> Task brief: Reproduce every one of the records below word for word, leaving out the pictures.

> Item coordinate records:
▬▬▬

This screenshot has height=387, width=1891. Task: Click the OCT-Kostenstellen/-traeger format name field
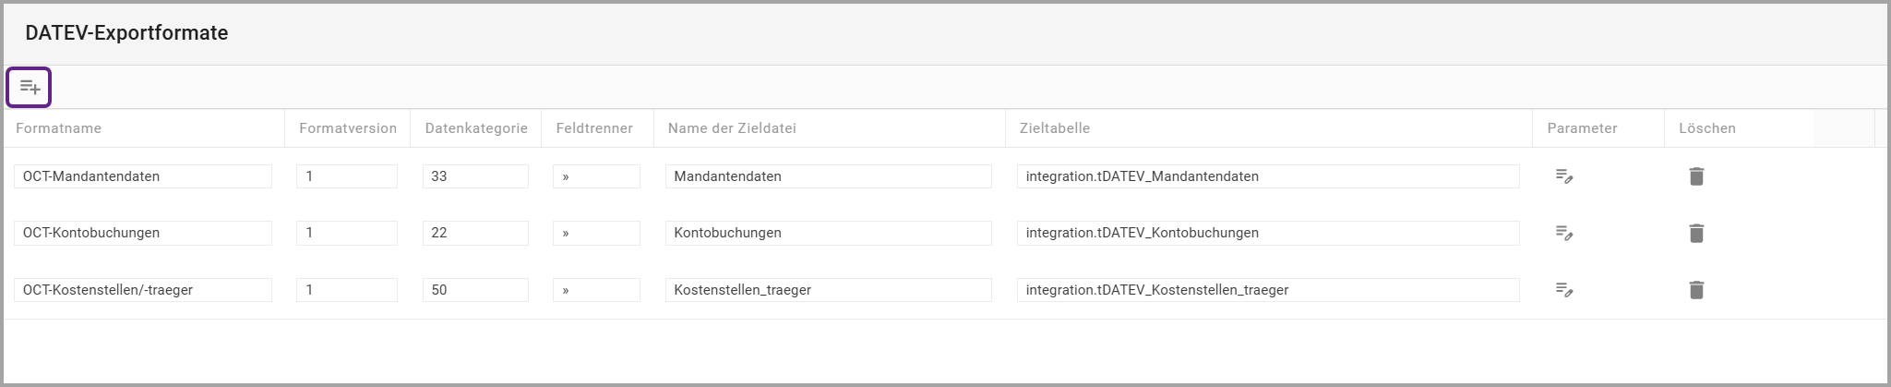tap(143, 290)
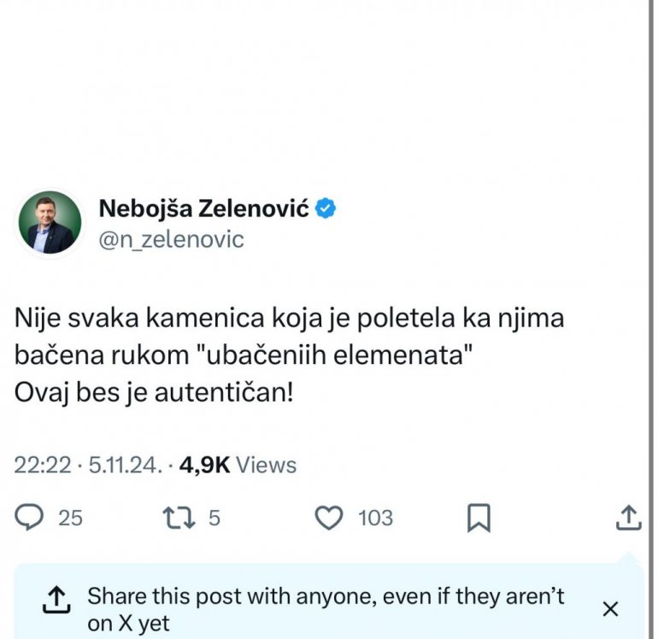Click the Nebojša Zelenović display name
This screenshot has height=639, width=658.
pyautogui.click(x=203, y=208)
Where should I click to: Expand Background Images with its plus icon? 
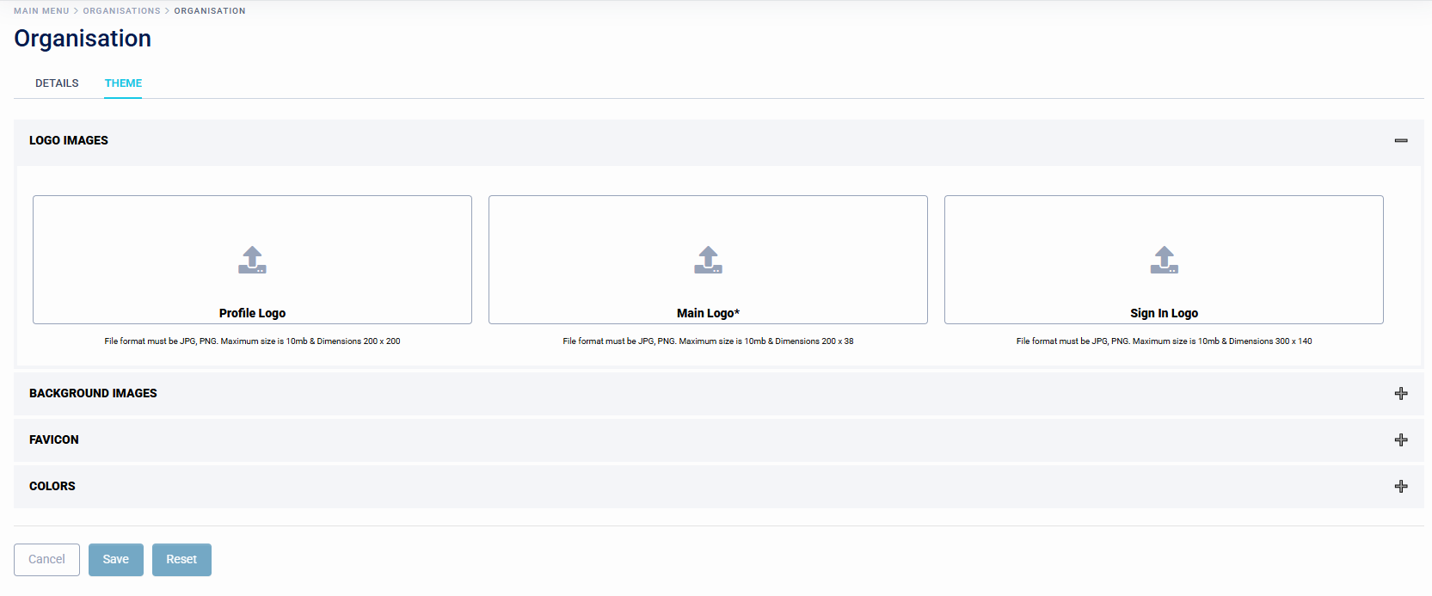(1401, 393)
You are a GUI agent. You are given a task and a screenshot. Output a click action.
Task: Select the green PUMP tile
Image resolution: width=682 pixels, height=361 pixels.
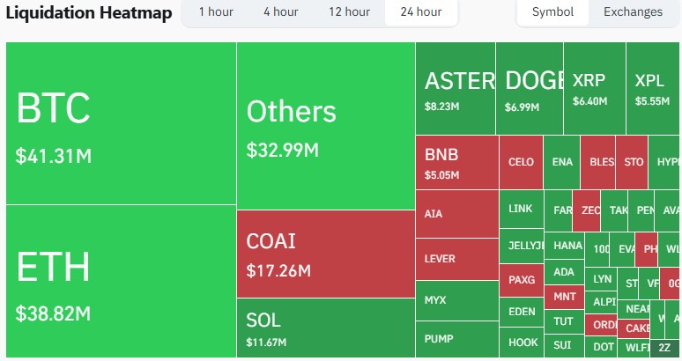tap(456, 338)
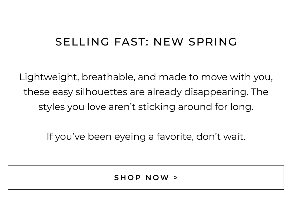Click the word 'silhouettes'

pos(101,92)
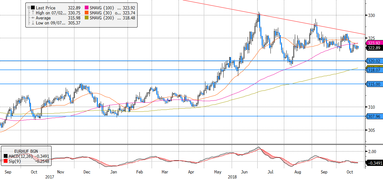Click the black Last Price color swatch
This screenshot has height=180, width=383.
(x=33, y=8)
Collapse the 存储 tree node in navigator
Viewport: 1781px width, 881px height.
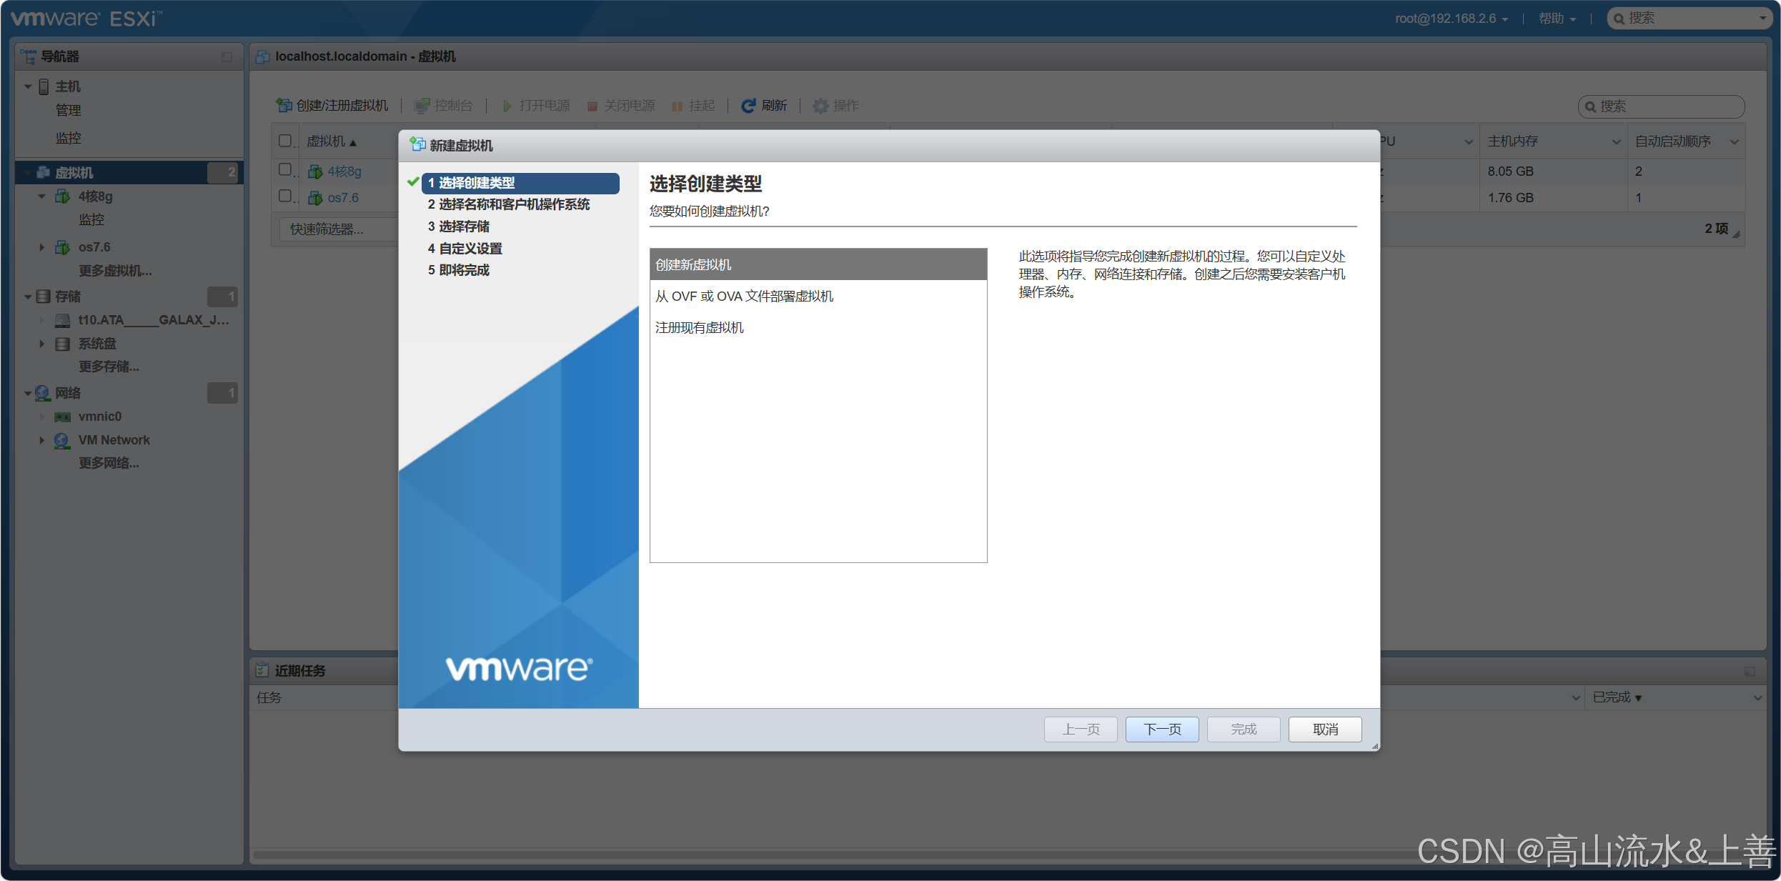coord(28,297)
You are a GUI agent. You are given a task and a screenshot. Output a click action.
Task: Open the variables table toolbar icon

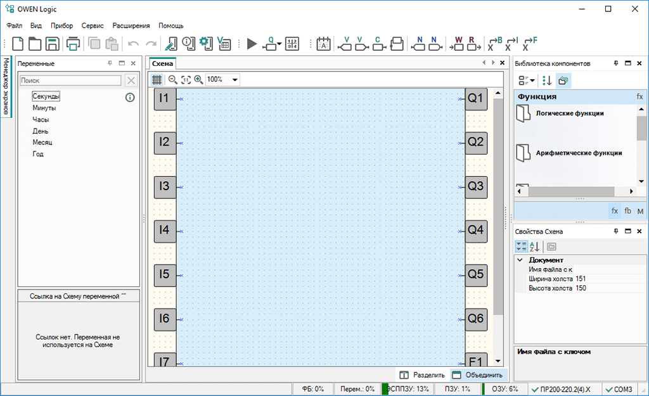click(x=224, y=44)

▬▬▬

> Output:
This screenshot has height=387, width=1891. Task: Click the OCT-Kostenstellen/-traeger format name field
tap(143, 290)
Click the Nebojša Zelenović display name
This screenshot has height=639, width=658.
pyautogui.click(x=203, y=208)
Where should I click to: Expand Background Images with its plus icon? 
(1401, 393)
You are a GUI agent. You are given a task and a screenshot. Output a click action.
Task: Select the green PUMP tile
Image resolution: width=682 pixels, height=361 pixels.
tap(456, 338)
Click the word 'silhouettes'

pos(101,92)
Click the black Last Price color swatch
This screenshot has height=180, width=383.
(x=33, y=8)
Collapse the 存储 tree node in navigator
Viewport: 1781px width, 881px height.
coord(28,297)
You are a GUI agent. You are given a task and a screenshot. Output a click action.
Task: Open the variables table toolbar icon

click(x=224, y=44)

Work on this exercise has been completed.